### SUPPLIED PASSAGE
::::::::

NEW YORK (March 30, 2016) — General Motors Co. has won its second straight trial against drivers who blamed car wrecks on faulty ignition switches, boosting the company's outlook for resolving hundreds of similar cases on more favorable terms.
The crash of Dionne Spain's 2007 Saturn Sky on a New Orleans bridge in 2014 was the result of a rare Louisiana ice storm even though the car had a defect found in millions of GM vehicles, a jury in U.S. District Court in Manhattan found today.
“The jurors studied the merits of the case and saw the truth: This was a very minor accident that had absolutely nothing to do with the car's ignition switch,” GM said in a statement.
The trial was the second of six “bellwether” cases, so called because they are used to test strategies. The jury's reaction to the evidence may push either side to settle — or battle out — hundreds of other cases and help set the size of any settlements. Each side selected three of the six bellwethers. GM chose this one.
In its verdict in favor of GM, the jury agreed that Spain's Saturn Sky was “unreasonably dangerous” and deviated from the company's performance standards.
Randall Jackson, the lead lawyer for the plaintiff, said his team was “pleased that the jury agreed that we proved that our client's vehicle was defective, that it was unreasonably dangerous, and that GM failed to use reasonable care to provide an adequate warning of that danger to consumers, including our clients.”
“In a case that was selected by GM as their first bellwether, the jury was still able to look objectively at the proof and arrive at these findings, despite GM's arguments to the contrary. We think that the jury's findings are a victory for consumers and will advance the cause of all of the plaintiffs in the (multi-district litigation).”
Pretrial rulings
The trial tilted in GM's favor even before the jury began deliberating. U.S. District Judge Jesse Furman threw out the plaintiffs' key fraud claim against GM this week at the end of witness testimony, saying Ms. Spain hadn't presented enough evidence to show that the company made false or misleading statements to her about the defect. He rejected other claims before the trial, including a demand for punitive damages.
GM, which recalled millions of vehicles over the flaw in 2014, admitted using defective ignition switches for years and hiding it from customers and regulators. But the company is challenging suits that it believes wrongfully blame the flaw for crashes, injuries and deaths.
The car maker has already paid out more than $2 billion to resolve legal issues stemming from the scandal, including $900 million to end a criminal probe by the U.S. government; $575 million to settle a shareholder suit and more than 1,380 civil cases by victims; and $595 million through a victims' compensation fund outside of court.
$1 fix
When the defect was discovered, it could have been fixed by spending $1 on each vehicle, prosecutors said.
Ms. Spain and her passenger, Lawrence Barthelemy, suffered only minor injuries in the New Orleans crash and didn't report other health problems until weeks later, GM attorney Mike Brock said in his opening statement to jurors on March 14. The attorney also said the vehicle suffered only scratches.

::::::::

### WHAT TO DO
1. Please reproduce, word for word, the part of the GM trial article that opens with the words containing "The crash of" and closes with "Manhattan found today.".
2. Carry on the GM trial article, picking up after its last sentence.
The records aren't needed for any of this.

### ENTRIES SUPPLIED
::::::::

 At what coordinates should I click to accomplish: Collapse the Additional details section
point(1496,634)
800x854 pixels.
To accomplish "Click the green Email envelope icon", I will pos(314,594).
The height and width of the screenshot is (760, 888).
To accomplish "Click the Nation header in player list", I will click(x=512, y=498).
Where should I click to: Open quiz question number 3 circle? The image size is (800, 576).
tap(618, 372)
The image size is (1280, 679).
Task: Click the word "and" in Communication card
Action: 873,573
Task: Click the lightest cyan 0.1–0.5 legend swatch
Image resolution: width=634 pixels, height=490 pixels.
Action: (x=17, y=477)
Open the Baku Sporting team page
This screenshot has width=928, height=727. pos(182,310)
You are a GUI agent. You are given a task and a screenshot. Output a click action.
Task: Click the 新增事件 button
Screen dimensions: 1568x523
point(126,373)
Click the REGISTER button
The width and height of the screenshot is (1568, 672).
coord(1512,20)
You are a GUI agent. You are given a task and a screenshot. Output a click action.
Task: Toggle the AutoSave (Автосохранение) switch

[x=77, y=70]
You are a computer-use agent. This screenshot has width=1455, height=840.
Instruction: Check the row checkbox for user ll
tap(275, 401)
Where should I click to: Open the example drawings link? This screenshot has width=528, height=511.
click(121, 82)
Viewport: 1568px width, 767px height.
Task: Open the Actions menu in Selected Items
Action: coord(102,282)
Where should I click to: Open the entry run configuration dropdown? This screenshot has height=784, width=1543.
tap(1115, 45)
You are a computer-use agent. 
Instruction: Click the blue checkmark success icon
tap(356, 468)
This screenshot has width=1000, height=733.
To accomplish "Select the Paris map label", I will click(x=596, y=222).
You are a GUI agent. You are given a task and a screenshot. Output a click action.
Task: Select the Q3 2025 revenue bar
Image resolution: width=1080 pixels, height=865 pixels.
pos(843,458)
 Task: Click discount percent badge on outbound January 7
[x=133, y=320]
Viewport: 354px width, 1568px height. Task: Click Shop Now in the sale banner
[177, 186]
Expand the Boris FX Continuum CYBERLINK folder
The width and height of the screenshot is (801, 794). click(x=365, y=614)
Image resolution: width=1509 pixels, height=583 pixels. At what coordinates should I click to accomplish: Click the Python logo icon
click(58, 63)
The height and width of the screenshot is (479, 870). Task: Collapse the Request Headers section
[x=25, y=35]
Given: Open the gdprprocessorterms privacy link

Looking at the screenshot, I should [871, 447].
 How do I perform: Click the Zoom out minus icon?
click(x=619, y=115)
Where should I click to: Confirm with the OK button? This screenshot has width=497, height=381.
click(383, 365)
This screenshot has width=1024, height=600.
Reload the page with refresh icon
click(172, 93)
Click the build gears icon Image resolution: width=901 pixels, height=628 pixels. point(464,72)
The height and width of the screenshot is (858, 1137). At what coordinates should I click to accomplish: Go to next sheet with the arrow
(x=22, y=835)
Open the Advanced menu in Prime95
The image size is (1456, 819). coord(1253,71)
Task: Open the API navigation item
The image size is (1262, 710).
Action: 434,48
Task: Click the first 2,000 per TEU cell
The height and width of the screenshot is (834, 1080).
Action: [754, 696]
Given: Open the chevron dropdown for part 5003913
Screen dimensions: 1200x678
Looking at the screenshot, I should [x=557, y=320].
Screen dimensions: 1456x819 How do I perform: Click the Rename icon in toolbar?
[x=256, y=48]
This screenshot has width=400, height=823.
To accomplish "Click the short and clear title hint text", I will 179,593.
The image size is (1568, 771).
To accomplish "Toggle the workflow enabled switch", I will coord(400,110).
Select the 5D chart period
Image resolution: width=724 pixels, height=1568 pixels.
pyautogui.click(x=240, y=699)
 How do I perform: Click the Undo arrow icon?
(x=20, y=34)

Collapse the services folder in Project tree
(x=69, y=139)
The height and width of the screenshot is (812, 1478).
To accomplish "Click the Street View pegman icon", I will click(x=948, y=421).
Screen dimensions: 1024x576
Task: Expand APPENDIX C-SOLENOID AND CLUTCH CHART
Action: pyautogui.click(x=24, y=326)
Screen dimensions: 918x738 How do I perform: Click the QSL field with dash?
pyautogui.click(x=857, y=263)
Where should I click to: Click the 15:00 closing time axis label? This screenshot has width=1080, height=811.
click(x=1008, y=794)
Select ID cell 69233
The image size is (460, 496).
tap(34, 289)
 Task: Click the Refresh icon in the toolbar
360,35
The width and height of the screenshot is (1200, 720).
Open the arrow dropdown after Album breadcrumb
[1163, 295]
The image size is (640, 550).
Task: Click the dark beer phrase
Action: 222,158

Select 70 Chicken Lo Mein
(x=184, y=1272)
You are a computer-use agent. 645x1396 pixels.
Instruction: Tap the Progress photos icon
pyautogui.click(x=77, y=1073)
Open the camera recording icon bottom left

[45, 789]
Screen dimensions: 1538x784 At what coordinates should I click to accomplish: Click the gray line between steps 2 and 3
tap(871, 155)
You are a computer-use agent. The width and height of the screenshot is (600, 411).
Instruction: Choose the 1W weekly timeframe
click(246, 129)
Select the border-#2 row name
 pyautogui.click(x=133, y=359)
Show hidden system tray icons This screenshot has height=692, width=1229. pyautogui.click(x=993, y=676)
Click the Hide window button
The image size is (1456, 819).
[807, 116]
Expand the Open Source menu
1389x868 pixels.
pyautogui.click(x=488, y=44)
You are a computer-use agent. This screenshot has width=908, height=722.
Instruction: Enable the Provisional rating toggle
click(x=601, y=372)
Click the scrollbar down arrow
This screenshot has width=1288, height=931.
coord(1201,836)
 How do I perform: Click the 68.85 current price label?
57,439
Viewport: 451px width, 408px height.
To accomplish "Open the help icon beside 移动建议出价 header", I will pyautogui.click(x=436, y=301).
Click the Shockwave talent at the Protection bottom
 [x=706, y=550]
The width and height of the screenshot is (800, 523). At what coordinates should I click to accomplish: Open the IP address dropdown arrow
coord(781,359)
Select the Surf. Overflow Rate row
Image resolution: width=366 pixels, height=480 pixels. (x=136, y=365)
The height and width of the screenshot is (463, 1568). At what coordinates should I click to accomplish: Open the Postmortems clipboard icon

::::::::

### SET OF ANSWERS
1.
The crash of Dionne Spain's 2007 Saturn Sky on a New Orleans bridge in 2014 was the result of a rare Louisiana ice storm even though the car had a defect found in millions of GM vehicles, a jury in U.S. District Court in Manhattan found today.

2.
“This is a case about a car that doesn't even have a dent,” Mr. Brock, of Kirkland & Ellis L.L.P. in Washington, said at the trial. “This car is not the villain in this case.”
Moreover, Mr. Brock said, the crash was caused by an ice storm that was responsible for dozens of accidents on the same bridge that night. Even the police cruiser that responded to the crashes was rear-ended by an ambulance near the site of the pileup, the jury was told.
Accidents happen
“Sometimes, accidents just happen,” Mr. Brock said at the trial.
GM also argued that Ms. Spain's injuries, reported weeks after the crash, weren't caused by the accident but rather were work-related. The car maker told jurors that Mr. Barthelemy's back pain was the result of sitting in jail for several days for an unrelated traffic violation, rather than the crash.
The first bellwether, selected by the plaintiffs, ended in embarrassment for their lawyers, who are among the best-known attorneys in the industry. That trial ended abruptly midstream when GM revealed evidence that the plaintiffs, an Oklahoma couple, had lied under oath and wrongfully blamed GM for the family's eviction from their “dream house.”
Plaintiffs in all the cases allege GM endangered drivers and passengers by delaying the recall of defective vehicles. Due to a weakness in the design of ignition switches, jostled keys or a bump from a knee could shut off the engine, disable power steering, power brakes and airbags and leave occupants nearly helpless as vehicles careen out of control.
GM has said top executives didn't know the switch was a persistent problem, but in the Justice Department settlement the company admitted knowing about the defect by 2005 and concealing it from regulators from 2012 to 2014. Knowledge of the defect was established before the company's $49.5 billion government bailout in 2009, and the concealment continued after the company's sale to “New GM” as part of a bankruptcy reorganization.
The company is separately awaiting an appeals court ruling in a group of cases in which plaintiffs had their cases rejected as a result of the bankruptcy sale. GM argues it was shielded from the suits by bankruptcy law. GM, which received in a 2009 government bailout, was able to dodge the cases because the sale barred litigation against the “old” entity, even though new entity employed many of the same employees and executives.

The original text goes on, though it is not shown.